== Data excerpts ==

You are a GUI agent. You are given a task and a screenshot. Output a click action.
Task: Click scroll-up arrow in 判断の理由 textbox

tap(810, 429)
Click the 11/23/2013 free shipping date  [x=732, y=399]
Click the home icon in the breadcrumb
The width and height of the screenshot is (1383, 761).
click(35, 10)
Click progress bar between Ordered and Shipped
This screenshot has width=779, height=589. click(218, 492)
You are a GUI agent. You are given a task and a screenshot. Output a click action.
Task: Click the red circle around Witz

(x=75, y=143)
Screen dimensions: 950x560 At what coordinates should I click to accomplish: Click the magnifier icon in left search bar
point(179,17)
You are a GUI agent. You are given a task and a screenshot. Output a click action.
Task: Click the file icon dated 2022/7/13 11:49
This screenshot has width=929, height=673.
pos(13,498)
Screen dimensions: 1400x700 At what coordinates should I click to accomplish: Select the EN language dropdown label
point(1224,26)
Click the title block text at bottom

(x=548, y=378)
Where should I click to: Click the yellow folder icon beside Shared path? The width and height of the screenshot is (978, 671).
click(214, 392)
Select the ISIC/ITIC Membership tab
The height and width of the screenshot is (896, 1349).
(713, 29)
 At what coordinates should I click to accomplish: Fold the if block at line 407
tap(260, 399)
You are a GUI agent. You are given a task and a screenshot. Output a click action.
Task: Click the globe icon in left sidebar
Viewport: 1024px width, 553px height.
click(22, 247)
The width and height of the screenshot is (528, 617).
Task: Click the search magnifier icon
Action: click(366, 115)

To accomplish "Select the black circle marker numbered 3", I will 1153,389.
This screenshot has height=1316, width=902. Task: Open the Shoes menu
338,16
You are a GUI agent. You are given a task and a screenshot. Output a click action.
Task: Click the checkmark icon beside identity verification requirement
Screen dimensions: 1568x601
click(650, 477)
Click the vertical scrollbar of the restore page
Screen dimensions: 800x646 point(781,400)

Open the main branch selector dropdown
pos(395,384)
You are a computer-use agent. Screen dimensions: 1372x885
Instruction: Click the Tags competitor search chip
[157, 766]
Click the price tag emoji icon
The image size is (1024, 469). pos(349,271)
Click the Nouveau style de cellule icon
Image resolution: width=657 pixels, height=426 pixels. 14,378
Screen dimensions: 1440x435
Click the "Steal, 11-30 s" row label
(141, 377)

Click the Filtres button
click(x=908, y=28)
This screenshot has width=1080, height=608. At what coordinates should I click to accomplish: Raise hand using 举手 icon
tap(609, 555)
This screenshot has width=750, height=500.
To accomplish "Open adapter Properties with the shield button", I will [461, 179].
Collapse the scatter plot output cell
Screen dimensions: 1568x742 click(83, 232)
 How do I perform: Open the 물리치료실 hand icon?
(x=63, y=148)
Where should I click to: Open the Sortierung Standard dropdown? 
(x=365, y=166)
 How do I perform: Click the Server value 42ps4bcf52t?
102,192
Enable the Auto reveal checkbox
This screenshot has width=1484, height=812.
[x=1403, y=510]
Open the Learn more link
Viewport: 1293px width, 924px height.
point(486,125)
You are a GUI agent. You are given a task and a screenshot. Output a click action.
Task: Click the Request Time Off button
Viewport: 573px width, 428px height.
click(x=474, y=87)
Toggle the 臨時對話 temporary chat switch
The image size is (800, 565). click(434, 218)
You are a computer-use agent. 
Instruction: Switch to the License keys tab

== Exercise directions ==
Every line of the data above should be output exactly as written.

== Expected output ==
You are a GUI agent. You are given a task and a screenshot. Output a click action.
Task: Click scroll-up arrow in 判断の理由 textbox

tap(810, 429)
Click the 11/23/2013 free shipping date  [x=732, y=399]
Click the home icon in the breadcrumb
The width and height of the screenshot is (1383, 761).
click(35, 10)
Click progress bar between Ordered and Shipped
This screenshot has width=779, height=589. click(218, 492)
You are a GUI agent. You are given a task and a screenshot. Output a click action.
Task: Click the red circle around Witz

(x=75, y=143)
Screen dimensions: 950x560 At what coordinates should I click to accomplish: Click the magnifier icon in left search bar
point(179,17)
You are a GUI agent. You are given a task and a screenshot. Output a click action.
Task: Click the file icon dated 2022/7/13 11:49
This screenshot has width=929, height=673.
pos(13,498)
Screen dimensions: 1400x700 At what coordinates should I click to accomplish: Select the EN language dropdown label
point(1224,26)
Click the title block text at bottom

(x=548, y=378)
Where should I click to: Click the yellow folder icon beside Shared path? The width and height of the screenshot is (978, 671).
click(214, 392)
Select the ISIC/ITIC Membership tab
The height and width of the screenshot is (896, 1349).
(713, 29)
 At what coordinates should I click to accomplish: Fold the if block at line 407
tap(260, 399)
You are a GUI agent. You are given a task and a screenshot. Output a click action.
Task: Click the globe icon in left sidebar
Viewport: 1024px width, 553px height.
click(22, 247)
The width and height of the screenshot is (528, 617).
Task: Click the search magnifier icon
Action: click(366, 115)

To accomplish "Select the black circle marker numbered 3", I will 1153,389.
This screenshot has height=1316, width=902. Task: Open the Shoes menu
338,16
You are a GUI agent. You are given a task and a screenshot. Output a click action.
Task: Click the checkmark icon beside identity verification requirement
Screen dimensions: 1568x601
click(650, 477)
Click the vertical scrollbar of the restore page
Screen dimensions: 800x646 point(781,400)

Open the main branch selector dropdown
pos(395,384)
You are a computer-use agent. Screen dimensions: 1372x885
Instruction: Click the Tags competitor search chip
[157, 766]
Click the price tag emoji icon
The image size is (1024, 469). pos(349,271)
Click the Nouveau style de cellule icon
Image resolution: width=657 pixels, height=426 pixels. 14,378
Screen dimensions: 1440x435
Click the "Steal, 11-30 s" row label
(141, 377)

Click the Filtres button
click(x=908, y=28)
This screenshot has width=1080, height=608. At what coordinates should I click to accomplish: Raise hand using 举手 icon
tap(609, 555)
This screenshot has width=750, height=500.
To accomplish "Open adapter Properties with the shield button", I will [461, 179].
Collapse the scatter plot output cell
Screen dimensions: 1568x742 click(83, 232)
 How do I perform: Open the 물리치료실 hand icon?
(x=63, y=148)
Where should I click to: Open the Sortierung Standard dropdown? 
(x=365, y=166)
 How do I perform: Click the Server value 42ps4bcf52t?
102,192
Enable the Auto reveal checkbox
This screenshot has width=1484, height=812.
[x=1403, y=510]
Open the Learn more link
Viewport: 1293px width, 924px height.
point(486,125)
You are a GUI agent. You are given a task and a screenshot. Output a click action.
Task: Click the Request Time Off button
Viewport: 573px width, 428px height.
click(x=474, y=87)
Toggle the 臨時對話 temporary chat switch
The image size is (800, 565). click(434, 218)
You are a computer-use agent. 
Instruction: Switch to the License keys tab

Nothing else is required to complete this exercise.